> **Work instructions**
Could you transcribe the items word for word, starting at the line that contains "Given: Click the Delete trash icon" and going through the end of the items, with the pictures left out?

> **Stored rows**
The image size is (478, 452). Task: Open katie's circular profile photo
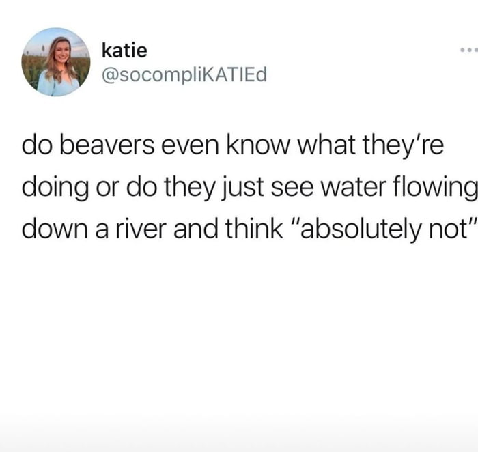point(56,62)
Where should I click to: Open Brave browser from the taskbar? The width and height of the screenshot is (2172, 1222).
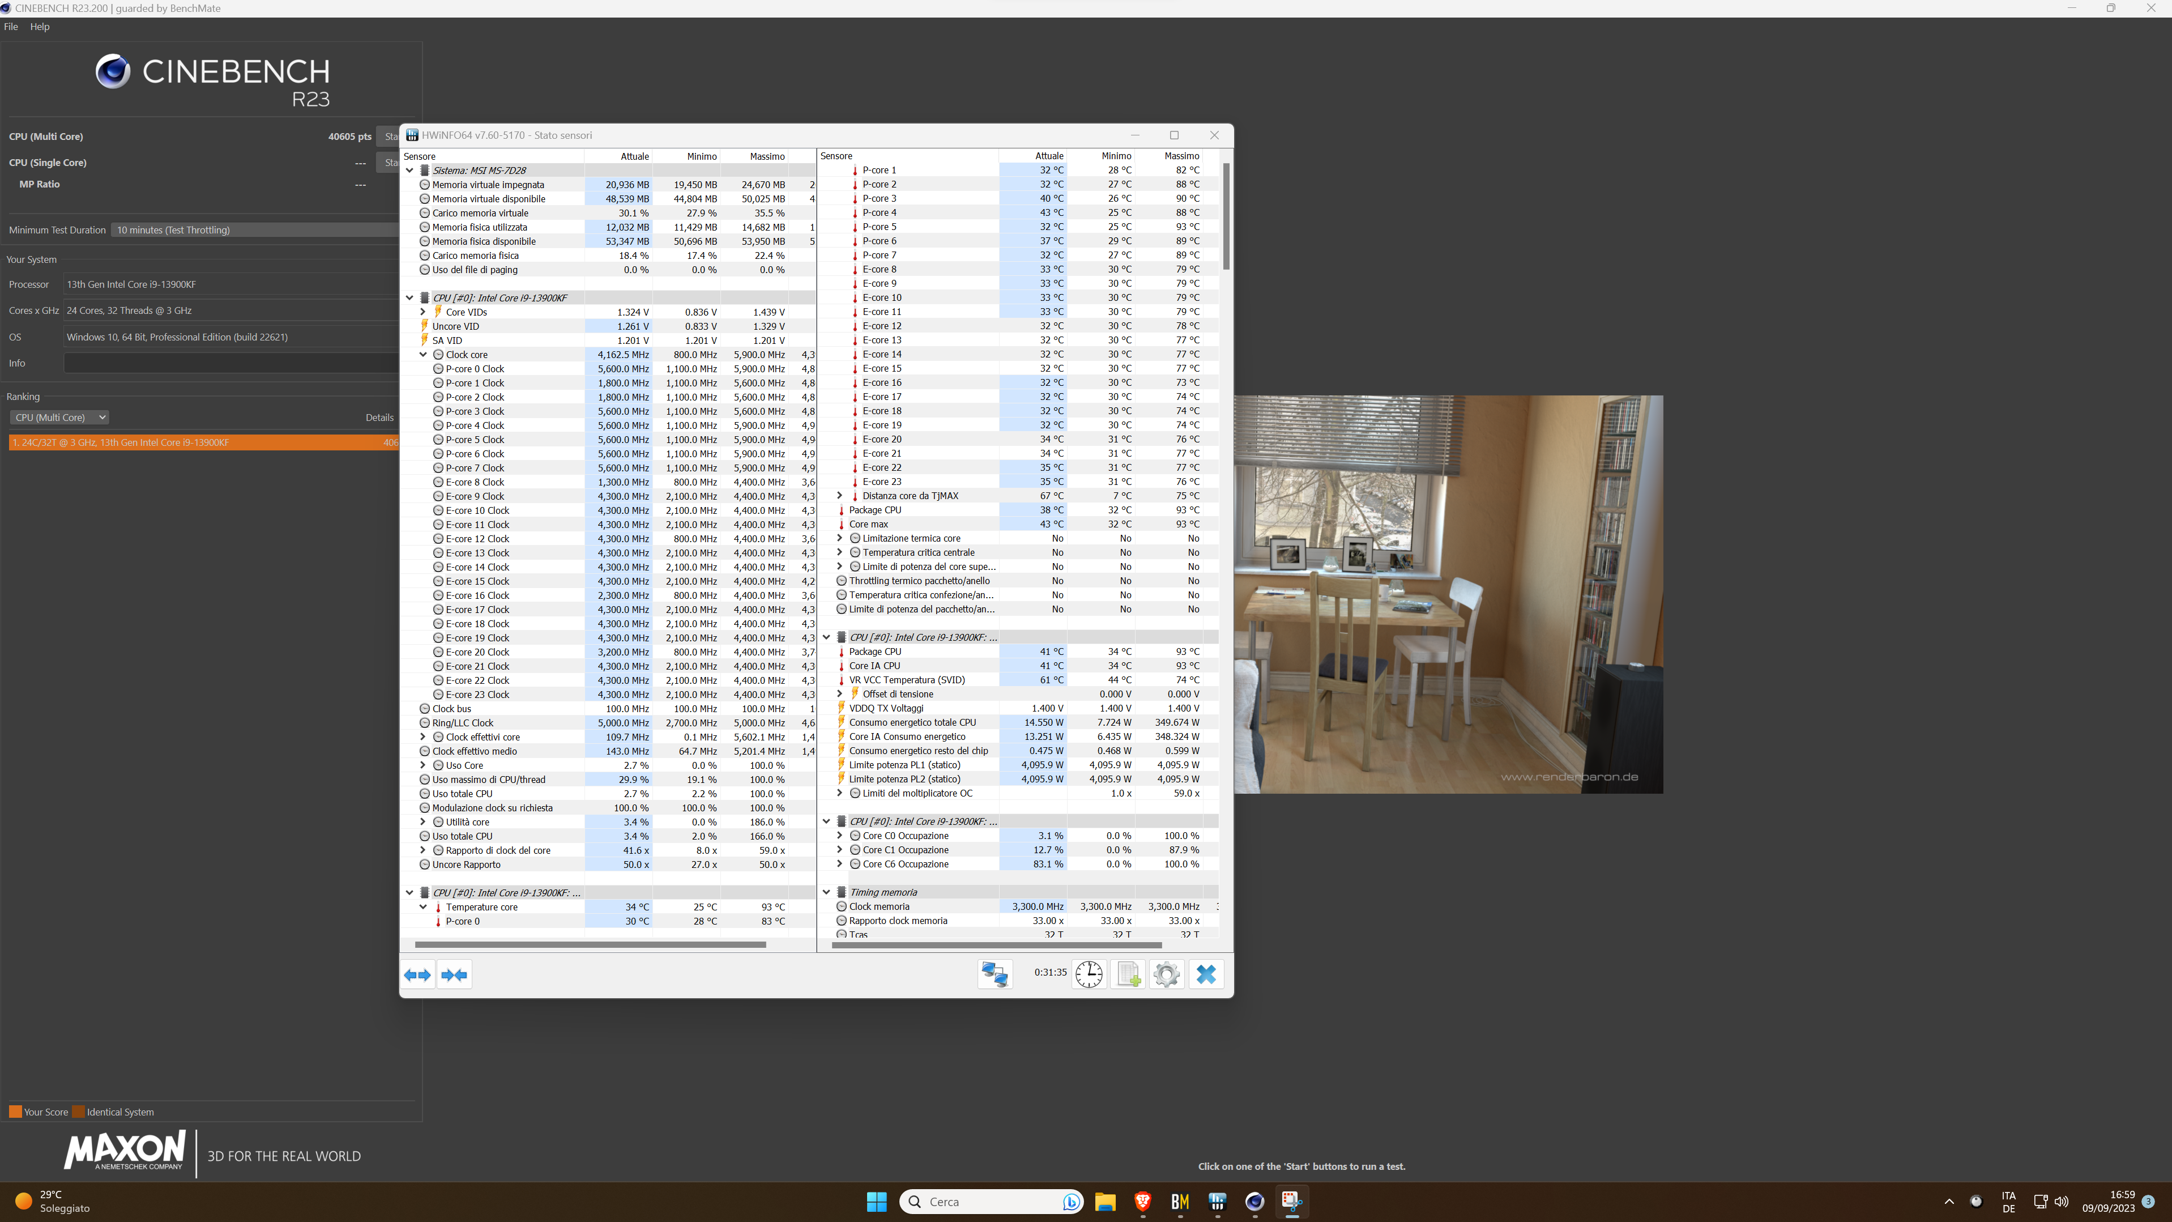(x=1142, y=1202)
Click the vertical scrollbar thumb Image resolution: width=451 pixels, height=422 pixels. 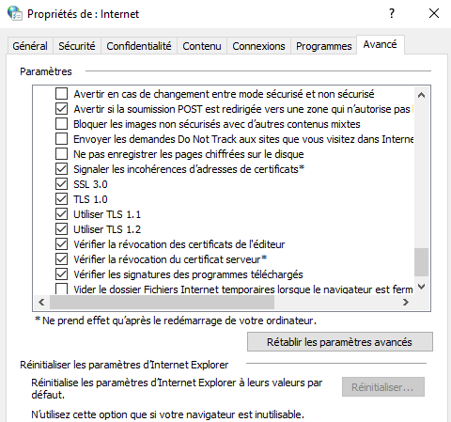coord(422,262)
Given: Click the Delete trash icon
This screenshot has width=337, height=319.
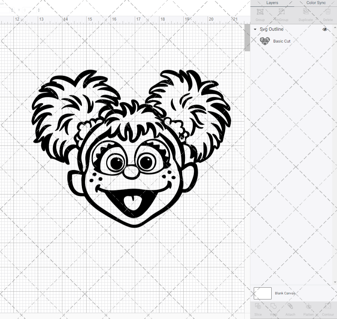Looking at the screenshot, I should [x=328, y=12].
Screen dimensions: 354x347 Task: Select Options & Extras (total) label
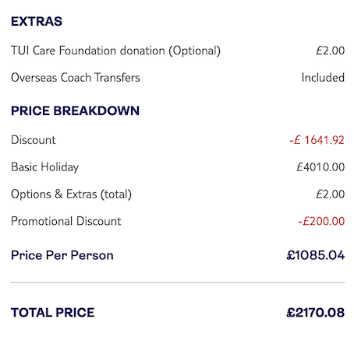click(71, 195)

> **Solution below**
Given: Click the Delete trash icon
This screenshot has width=337, height=319.
Looking at the screenshot, I should [x=328, y=12].
Screen dimensions: 354x347 Task: Select Options & Extras (total) label
click(71, 195)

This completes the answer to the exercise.